А когда он вышел из церкви, солнце уже вставало, весь Енисейский острог был в морозном тумане, в розовых утренних дымах, снег на башнях, на стенах, на куполах был палевого цвета. Вся площадь перед церковью была полна народу в ярких желтых нагольных шубах и полушубках, черных однорядках с цветными опоясками, в меховых шапках, в татарских малахаях. Чернели бараньи высокие, с красным верхом шапки у казаков над бронзовыми, горбоносыми лицами, с серебряными полумесяцами серег в левом ухе, с белозубыми лихими улыбками из-под больших усов, пестрели очелья, платы, кики баб, кокошники, ленты девушек… Много было и остяков и тунгусов в их меховых одеждах, шитых цветными шерстями, в круглых совиках с ушками, в кухлянках, в высоких торбазах. Над толпой стоял пар от дыханья, роевой гул, вспыхивал смех, визгливо переговаривались женщины. На окраине площадки Торжка стояли заиндевелые лошади под рогожами, потряхивая надетыми на морды торбами с овсом, торчали задранные оглобли вперемежку с рогатыми оленями, запряженными в нарты… На дыбках, прислоненных к заборам, нагромождены были ободранные цельные скотские туши — красные, с белым жиром, темные оленьи, белые свиные туши с оскаленными зубами, бараньи с курдюками, лежала порубленная кусками красная медвежатина. Зайцы были насыпаны сотнями, поросята, щипаные куры, гуси, утки лежали кучами на липовых рогожах. Тусклыми, оловянными поленьями лежали мерные зубатые щуки, усатые сомы, нельмы, узкорылые осетры, черные тупорылые налимы, широкие лещи, в рогожных, завороченных сверху кулях рыбья мороженая щерба. Прямо на снегу столбы из кружков синего молока и желтого масла.
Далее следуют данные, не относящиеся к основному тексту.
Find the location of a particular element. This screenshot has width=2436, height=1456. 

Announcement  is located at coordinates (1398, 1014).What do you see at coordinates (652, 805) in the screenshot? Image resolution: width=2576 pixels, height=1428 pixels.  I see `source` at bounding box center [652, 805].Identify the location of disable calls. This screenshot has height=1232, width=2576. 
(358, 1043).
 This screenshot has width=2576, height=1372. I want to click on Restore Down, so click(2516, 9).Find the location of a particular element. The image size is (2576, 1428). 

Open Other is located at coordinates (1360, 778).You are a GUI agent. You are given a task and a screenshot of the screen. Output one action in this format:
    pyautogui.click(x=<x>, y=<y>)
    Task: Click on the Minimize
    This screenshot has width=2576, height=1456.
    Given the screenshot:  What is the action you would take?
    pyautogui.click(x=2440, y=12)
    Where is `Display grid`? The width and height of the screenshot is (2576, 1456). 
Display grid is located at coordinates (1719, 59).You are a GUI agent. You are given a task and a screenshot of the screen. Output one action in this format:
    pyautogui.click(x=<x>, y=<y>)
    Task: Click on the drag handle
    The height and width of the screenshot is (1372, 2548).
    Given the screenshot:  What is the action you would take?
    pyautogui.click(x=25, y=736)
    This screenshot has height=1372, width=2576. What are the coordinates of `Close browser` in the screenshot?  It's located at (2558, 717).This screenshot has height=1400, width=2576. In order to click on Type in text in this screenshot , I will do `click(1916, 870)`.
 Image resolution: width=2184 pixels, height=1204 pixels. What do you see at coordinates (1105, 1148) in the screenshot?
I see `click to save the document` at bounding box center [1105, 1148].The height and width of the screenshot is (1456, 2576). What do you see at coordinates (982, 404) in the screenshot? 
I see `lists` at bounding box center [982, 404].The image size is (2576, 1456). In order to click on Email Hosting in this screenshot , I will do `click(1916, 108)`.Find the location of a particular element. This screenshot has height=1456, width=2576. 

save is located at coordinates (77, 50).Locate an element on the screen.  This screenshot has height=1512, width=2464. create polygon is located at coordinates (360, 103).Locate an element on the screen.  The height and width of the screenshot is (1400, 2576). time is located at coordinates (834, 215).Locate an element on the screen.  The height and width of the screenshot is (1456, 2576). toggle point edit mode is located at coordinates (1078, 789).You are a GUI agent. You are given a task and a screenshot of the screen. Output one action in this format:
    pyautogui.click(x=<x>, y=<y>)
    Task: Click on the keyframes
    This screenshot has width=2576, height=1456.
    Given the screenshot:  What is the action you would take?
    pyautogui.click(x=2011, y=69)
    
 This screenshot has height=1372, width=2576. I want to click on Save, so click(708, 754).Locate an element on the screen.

Народ прибоем шел к лавкам, к ларькам, к скамьям с разным городовым товаром — с одеждой, шубами, обувью разноличной, сверкали топоры, пилы, косы, остроги, котлы, горели резьбой, красками, лаком деревянная посуда, братины, ковши, морозной жестью отливали сундуки, — и гомон зазывающих торговцев был в лад с дробным звоном колоколов…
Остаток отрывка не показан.